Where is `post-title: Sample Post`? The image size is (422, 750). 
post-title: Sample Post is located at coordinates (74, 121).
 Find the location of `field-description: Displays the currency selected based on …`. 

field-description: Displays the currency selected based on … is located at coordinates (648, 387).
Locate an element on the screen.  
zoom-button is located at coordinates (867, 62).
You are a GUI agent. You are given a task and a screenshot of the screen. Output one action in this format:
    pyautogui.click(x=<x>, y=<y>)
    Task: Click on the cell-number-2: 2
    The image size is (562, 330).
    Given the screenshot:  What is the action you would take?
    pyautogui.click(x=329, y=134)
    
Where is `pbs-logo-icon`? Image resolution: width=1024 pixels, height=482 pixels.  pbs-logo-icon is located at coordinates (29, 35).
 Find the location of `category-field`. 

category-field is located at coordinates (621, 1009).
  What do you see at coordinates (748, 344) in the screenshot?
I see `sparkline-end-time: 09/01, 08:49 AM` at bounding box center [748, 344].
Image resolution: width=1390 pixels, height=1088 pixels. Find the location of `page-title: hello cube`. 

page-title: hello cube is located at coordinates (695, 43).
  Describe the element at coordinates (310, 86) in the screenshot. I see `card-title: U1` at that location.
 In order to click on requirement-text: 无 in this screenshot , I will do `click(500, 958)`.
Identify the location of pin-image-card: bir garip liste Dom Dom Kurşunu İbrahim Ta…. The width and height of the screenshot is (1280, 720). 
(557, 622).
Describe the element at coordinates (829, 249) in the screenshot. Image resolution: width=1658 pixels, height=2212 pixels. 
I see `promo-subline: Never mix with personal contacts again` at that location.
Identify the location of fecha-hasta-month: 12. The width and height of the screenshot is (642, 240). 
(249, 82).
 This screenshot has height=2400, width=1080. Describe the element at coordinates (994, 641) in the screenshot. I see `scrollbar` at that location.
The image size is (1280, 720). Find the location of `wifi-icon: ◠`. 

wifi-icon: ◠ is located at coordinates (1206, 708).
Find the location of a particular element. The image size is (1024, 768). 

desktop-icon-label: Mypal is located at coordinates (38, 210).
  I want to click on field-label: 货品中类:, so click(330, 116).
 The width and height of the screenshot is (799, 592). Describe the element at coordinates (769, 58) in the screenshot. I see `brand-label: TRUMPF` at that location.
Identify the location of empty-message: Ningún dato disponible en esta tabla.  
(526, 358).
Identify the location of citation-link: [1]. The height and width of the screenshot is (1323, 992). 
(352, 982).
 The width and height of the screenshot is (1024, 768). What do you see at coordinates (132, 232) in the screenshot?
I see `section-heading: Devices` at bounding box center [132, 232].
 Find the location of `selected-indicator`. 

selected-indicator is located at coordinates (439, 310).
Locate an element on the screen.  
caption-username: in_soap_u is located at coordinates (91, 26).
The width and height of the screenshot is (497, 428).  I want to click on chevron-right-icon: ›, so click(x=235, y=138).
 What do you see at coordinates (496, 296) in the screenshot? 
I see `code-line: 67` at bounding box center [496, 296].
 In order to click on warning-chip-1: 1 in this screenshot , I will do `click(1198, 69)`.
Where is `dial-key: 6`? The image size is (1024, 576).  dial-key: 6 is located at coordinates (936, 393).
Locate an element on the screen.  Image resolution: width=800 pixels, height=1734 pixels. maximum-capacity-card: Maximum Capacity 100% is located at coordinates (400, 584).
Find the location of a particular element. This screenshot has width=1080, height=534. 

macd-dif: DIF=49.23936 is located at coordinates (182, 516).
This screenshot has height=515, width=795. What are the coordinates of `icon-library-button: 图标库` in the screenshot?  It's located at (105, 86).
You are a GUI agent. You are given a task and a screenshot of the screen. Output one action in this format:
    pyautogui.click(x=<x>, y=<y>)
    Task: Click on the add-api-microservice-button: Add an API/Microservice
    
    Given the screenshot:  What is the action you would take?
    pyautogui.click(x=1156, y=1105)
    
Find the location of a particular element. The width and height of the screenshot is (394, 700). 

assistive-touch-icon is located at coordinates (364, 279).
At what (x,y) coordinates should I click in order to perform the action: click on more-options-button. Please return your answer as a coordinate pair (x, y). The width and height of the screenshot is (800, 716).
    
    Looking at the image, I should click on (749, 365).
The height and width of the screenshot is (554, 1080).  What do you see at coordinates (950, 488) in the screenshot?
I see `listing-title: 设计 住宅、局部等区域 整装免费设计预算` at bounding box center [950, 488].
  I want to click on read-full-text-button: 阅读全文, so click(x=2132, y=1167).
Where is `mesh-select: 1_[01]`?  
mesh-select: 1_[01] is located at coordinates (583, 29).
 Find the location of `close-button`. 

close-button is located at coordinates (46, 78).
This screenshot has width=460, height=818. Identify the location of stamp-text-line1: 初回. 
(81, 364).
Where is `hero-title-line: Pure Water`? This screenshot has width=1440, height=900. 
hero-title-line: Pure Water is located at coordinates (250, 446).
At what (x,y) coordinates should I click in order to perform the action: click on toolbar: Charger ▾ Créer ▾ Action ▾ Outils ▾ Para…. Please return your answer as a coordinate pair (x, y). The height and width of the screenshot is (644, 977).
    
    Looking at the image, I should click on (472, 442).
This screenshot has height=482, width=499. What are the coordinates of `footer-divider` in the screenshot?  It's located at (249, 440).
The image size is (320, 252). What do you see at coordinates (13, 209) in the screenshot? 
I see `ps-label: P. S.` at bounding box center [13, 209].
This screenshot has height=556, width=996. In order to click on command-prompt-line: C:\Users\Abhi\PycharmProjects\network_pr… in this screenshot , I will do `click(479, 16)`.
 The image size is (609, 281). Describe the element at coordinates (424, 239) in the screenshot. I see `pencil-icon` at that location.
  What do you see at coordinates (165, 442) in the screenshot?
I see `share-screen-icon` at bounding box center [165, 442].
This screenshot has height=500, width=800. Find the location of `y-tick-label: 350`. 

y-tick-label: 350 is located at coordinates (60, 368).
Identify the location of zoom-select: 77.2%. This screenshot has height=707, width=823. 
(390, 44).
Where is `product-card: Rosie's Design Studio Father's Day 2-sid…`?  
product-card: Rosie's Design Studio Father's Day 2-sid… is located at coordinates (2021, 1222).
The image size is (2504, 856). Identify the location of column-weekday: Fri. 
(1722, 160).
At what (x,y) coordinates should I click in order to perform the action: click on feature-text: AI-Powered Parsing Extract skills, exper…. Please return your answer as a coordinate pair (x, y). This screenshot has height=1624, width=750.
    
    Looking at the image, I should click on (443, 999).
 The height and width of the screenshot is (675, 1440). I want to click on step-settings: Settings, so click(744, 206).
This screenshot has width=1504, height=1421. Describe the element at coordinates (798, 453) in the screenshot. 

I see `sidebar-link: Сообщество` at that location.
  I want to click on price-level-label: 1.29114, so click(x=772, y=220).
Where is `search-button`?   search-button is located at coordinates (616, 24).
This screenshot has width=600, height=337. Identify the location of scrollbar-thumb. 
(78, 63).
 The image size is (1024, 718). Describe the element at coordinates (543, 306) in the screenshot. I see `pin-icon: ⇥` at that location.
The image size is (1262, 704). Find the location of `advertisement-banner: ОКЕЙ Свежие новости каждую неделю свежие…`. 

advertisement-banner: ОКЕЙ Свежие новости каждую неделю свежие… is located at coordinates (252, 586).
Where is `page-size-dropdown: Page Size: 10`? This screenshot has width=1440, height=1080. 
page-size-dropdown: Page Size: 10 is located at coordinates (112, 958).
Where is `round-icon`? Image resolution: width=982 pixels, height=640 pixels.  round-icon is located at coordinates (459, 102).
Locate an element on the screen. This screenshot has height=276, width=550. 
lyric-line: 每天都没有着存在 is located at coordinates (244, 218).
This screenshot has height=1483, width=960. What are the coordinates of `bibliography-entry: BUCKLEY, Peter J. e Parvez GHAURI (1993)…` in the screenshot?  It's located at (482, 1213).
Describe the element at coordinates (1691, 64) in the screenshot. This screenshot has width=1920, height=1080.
----------------
- _HOW TO COMPLETE THIS TASK_: State how many lines of the data above contain the string "Design". Reply with that number alone.

- _RESULT FOR THIS TASK_: 2